My fiance and i are 19 and 20 year old college students and we have been dating for 3 years and are beyond excited to start our life together.
But we always seem to have trouble with people not taking us serously. besides the fact everyone who meets us thinks we must be pregnant(we arent) they all think that we are going to flake out or something. instead of are you excited we get is it still gunna happen.
also everyone we deal with to plan the wedding doesnt believe us. i was actualy turned down to try on wedding dresses because they thought i wasnt serious.
my question to you all is how do you make your friends family and wedding wedding vendors take you seriously?

Re: not taken seriously!

  • If the stores you are looking at buying dresses from and the vendors are refusing your business then they aren't worth your time to begin with. Why would you deal with vendors who don't take you seriously?

    19 and 20 is a very young age to be engaged, but it's what works best for you and not everyone else. You don't owe anyone an explanation of why you are engaged at the age you are. Ignore the negativity, plan the wedding you want, and find new vendors!

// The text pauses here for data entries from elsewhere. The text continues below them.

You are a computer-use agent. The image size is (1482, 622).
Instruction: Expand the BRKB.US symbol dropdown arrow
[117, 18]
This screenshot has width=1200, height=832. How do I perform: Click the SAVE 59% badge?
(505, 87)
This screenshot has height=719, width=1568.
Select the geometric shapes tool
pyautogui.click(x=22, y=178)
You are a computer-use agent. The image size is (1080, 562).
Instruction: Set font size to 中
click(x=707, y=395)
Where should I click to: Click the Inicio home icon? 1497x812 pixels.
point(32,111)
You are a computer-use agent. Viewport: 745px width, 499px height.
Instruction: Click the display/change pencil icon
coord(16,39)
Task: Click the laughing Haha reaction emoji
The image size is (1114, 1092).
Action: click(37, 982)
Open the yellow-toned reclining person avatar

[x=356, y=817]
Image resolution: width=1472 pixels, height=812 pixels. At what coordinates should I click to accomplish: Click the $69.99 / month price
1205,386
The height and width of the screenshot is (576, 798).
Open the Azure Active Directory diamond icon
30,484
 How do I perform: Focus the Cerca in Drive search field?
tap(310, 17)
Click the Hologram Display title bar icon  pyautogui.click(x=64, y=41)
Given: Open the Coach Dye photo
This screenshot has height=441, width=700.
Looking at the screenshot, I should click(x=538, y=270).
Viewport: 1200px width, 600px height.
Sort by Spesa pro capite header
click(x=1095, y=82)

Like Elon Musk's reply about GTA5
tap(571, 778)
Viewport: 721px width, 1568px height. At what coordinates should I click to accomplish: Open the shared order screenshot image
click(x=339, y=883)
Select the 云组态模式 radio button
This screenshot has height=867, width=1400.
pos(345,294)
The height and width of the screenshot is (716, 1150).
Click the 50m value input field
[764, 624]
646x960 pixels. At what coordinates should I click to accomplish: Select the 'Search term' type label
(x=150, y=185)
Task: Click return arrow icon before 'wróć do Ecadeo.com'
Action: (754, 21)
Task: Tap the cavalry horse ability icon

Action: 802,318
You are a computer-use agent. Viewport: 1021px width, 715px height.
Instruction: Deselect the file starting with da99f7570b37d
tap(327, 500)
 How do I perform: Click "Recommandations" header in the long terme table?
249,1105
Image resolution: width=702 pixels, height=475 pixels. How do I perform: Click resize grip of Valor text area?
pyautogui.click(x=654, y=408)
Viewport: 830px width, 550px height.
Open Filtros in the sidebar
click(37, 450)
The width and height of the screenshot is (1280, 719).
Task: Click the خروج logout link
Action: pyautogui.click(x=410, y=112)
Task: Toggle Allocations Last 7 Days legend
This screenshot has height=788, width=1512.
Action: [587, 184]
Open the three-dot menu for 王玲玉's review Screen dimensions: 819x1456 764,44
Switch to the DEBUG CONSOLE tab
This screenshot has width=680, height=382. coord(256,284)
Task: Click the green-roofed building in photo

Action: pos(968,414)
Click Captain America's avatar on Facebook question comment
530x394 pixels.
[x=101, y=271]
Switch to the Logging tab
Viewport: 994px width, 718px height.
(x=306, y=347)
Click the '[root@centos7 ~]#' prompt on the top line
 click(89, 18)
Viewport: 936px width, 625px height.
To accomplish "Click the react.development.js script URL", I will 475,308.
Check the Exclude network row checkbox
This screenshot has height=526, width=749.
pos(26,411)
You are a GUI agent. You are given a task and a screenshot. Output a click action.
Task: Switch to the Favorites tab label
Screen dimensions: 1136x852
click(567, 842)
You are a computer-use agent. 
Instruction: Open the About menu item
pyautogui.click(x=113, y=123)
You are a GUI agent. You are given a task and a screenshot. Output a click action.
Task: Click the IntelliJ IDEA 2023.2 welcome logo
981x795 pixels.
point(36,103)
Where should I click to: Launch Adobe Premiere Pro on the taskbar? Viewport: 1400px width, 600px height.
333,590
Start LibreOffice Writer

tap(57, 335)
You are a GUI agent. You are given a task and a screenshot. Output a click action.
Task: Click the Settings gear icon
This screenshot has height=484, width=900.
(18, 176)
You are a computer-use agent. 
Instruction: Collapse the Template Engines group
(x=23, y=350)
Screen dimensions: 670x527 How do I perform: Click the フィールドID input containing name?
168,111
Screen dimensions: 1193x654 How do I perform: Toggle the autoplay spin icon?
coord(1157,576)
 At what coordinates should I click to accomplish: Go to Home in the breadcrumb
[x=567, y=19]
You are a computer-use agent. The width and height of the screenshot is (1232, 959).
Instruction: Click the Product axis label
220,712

    You shouldn't even stop to question your own engagement! GL!
    Anniversary
  • I remember getting those looks when FI and I were your age (ha, it makes me sound old!) and had been dating for 3 years as well.  I know if we were engaged back then, we'd have gotten the same looks and questions.  It's not easy.  Just know that it's your decision and nobody else's and as long as you and FI are comfortable with it, then who cares what they think?  And as far as vendors, move on if they quesion you.  Like PP said, they're not worth it.  There are plenty of other vendors who are willing to take your money who won't bat an eye at your age.
    Anniversary
  • Me and my FI are 19 and 20 too and also have been dating for three years. And we have to explain why we are engaged to EVERYONE and it's hard not to get discouraged when everyone is looking down at you I understand completely. We waked into a venue and got the same reaction and after about two mins of being treated like we were 10 we walked out. Hopefully all the discouragement wont ruin all the fun in the engagement process. GOOD LUCK!!!
  • You need to make people take you seriously. I would have asked to speak to the manager of the bridal store. Don't let people walk all over you.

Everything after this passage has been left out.